[Records from a dataset]
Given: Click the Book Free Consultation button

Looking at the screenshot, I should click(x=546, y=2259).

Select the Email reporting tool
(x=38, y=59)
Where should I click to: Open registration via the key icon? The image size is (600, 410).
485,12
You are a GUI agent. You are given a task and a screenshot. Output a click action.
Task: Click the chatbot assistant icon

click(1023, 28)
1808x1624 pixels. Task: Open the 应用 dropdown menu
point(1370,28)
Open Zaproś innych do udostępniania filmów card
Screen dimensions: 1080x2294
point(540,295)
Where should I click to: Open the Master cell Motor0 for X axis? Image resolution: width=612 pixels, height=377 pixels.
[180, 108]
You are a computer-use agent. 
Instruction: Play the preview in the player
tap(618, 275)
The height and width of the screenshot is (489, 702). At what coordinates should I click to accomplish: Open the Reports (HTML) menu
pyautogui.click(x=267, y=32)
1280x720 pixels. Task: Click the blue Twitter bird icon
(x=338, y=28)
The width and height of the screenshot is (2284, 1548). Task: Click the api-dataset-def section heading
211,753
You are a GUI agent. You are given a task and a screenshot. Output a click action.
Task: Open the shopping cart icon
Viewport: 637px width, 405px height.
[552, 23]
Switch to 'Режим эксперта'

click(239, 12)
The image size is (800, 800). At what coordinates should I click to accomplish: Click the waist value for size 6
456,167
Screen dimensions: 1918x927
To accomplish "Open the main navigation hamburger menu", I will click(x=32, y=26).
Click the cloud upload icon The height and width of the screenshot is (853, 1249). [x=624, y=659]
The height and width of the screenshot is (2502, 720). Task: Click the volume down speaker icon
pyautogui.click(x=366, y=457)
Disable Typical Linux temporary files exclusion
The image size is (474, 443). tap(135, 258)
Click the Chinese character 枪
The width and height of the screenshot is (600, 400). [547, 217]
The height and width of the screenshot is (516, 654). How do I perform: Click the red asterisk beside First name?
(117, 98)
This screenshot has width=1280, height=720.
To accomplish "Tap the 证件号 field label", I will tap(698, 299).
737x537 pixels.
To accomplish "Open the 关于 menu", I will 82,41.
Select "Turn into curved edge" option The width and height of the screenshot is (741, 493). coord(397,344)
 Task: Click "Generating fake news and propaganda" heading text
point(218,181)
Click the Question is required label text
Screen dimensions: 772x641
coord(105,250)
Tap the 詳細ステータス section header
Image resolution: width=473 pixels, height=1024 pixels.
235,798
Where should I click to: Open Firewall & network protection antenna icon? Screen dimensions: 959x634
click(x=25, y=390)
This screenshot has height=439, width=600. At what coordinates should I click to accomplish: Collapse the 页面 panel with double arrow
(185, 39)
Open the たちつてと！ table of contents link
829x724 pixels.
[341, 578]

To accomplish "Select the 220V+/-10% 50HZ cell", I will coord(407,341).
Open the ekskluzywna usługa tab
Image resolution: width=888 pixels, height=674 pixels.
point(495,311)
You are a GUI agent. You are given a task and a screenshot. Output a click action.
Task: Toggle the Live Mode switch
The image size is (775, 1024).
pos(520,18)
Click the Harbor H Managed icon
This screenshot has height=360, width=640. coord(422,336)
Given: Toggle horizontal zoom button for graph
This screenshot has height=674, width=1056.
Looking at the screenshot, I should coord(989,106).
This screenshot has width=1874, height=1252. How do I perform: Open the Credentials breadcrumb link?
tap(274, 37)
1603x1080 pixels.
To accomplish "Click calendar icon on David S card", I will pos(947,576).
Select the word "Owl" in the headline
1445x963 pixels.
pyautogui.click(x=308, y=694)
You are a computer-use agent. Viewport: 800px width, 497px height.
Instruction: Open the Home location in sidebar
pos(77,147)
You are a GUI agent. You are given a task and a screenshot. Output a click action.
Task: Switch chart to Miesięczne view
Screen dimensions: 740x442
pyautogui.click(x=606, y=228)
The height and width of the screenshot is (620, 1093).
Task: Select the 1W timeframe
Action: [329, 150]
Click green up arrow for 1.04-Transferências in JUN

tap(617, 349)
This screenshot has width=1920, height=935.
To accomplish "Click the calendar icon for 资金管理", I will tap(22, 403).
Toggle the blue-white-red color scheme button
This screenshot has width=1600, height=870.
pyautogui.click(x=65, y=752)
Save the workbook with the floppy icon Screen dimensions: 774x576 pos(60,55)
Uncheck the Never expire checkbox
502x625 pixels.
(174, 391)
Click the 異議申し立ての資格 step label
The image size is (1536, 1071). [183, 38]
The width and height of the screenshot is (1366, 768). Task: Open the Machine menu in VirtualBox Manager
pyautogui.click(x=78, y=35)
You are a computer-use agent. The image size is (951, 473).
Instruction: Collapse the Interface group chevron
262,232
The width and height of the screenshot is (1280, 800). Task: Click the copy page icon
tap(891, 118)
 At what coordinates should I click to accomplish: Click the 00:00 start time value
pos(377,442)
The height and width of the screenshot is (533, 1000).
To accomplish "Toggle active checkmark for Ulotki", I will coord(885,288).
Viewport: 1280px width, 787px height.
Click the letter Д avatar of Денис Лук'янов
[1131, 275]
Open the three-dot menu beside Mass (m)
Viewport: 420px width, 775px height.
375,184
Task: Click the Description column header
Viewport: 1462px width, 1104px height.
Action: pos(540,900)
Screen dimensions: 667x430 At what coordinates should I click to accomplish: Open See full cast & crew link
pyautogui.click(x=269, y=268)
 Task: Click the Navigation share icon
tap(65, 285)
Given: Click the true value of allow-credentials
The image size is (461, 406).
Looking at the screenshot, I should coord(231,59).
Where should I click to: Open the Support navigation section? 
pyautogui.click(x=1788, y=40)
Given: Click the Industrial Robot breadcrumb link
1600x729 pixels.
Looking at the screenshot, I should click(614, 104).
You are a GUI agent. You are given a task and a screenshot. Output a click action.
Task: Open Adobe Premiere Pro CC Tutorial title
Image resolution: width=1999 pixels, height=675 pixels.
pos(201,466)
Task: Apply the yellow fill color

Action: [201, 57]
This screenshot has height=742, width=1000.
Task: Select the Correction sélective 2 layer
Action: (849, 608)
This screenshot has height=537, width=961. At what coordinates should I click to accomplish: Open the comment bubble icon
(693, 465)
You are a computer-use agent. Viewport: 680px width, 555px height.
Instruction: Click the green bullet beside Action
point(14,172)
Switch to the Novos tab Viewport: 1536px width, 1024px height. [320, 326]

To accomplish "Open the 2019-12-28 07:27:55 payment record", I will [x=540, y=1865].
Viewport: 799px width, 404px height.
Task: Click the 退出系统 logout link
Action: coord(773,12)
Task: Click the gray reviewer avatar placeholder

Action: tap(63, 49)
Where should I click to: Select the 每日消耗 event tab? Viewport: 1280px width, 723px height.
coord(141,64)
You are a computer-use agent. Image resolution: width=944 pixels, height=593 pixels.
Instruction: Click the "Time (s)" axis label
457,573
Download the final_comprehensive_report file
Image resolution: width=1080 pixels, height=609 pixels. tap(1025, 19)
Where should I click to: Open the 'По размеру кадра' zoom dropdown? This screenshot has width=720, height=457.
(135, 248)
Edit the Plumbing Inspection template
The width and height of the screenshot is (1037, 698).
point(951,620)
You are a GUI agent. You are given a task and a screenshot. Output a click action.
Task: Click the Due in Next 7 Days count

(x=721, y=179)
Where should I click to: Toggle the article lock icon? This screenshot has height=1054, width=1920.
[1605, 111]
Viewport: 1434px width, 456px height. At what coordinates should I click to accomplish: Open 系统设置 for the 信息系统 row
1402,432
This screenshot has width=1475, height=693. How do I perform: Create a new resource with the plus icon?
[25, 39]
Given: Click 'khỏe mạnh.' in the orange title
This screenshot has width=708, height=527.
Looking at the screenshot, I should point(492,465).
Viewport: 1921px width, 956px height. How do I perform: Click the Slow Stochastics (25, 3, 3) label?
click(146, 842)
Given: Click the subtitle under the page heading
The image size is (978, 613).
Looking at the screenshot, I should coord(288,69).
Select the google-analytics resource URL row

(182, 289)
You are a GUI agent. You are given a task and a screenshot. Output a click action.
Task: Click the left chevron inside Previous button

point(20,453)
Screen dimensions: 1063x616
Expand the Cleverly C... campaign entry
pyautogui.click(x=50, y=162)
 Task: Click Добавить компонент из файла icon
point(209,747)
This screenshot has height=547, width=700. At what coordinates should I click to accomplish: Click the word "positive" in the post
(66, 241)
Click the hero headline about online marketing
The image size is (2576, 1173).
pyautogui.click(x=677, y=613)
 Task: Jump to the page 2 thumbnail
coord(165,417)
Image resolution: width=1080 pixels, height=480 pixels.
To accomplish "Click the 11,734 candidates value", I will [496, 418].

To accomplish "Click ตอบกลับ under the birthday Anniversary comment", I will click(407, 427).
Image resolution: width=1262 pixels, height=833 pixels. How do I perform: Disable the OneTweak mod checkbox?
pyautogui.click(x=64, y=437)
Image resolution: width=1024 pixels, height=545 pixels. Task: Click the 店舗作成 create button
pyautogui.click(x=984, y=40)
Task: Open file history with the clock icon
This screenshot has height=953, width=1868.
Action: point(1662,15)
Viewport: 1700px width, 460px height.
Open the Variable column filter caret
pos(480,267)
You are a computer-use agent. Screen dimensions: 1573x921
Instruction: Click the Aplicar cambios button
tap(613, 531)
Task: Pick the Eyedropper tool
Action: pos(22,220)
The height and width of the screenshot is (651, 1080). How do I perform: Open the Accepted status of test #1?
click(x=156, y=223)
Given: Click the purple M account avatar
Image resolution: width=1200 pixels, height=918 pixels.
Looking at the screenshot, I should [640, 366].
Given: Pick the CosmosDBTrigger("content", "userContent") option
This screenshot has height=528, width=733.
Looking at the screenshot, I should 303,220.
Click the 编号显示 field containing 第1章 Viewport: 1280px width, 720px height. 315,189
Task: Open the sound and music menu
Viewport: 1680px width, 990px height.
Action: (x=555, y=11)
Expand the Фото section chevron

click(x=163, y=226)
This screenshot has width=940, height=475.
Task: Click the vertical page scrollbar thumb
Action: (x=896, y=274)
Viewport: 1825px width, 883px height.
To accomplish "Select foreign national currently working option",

*WHAT YOU HAVE TO DO*:
The word "computer" may appear on some lines of these records; state how many such lines there are, and nothing else.

*TASK OUTPUT*:
6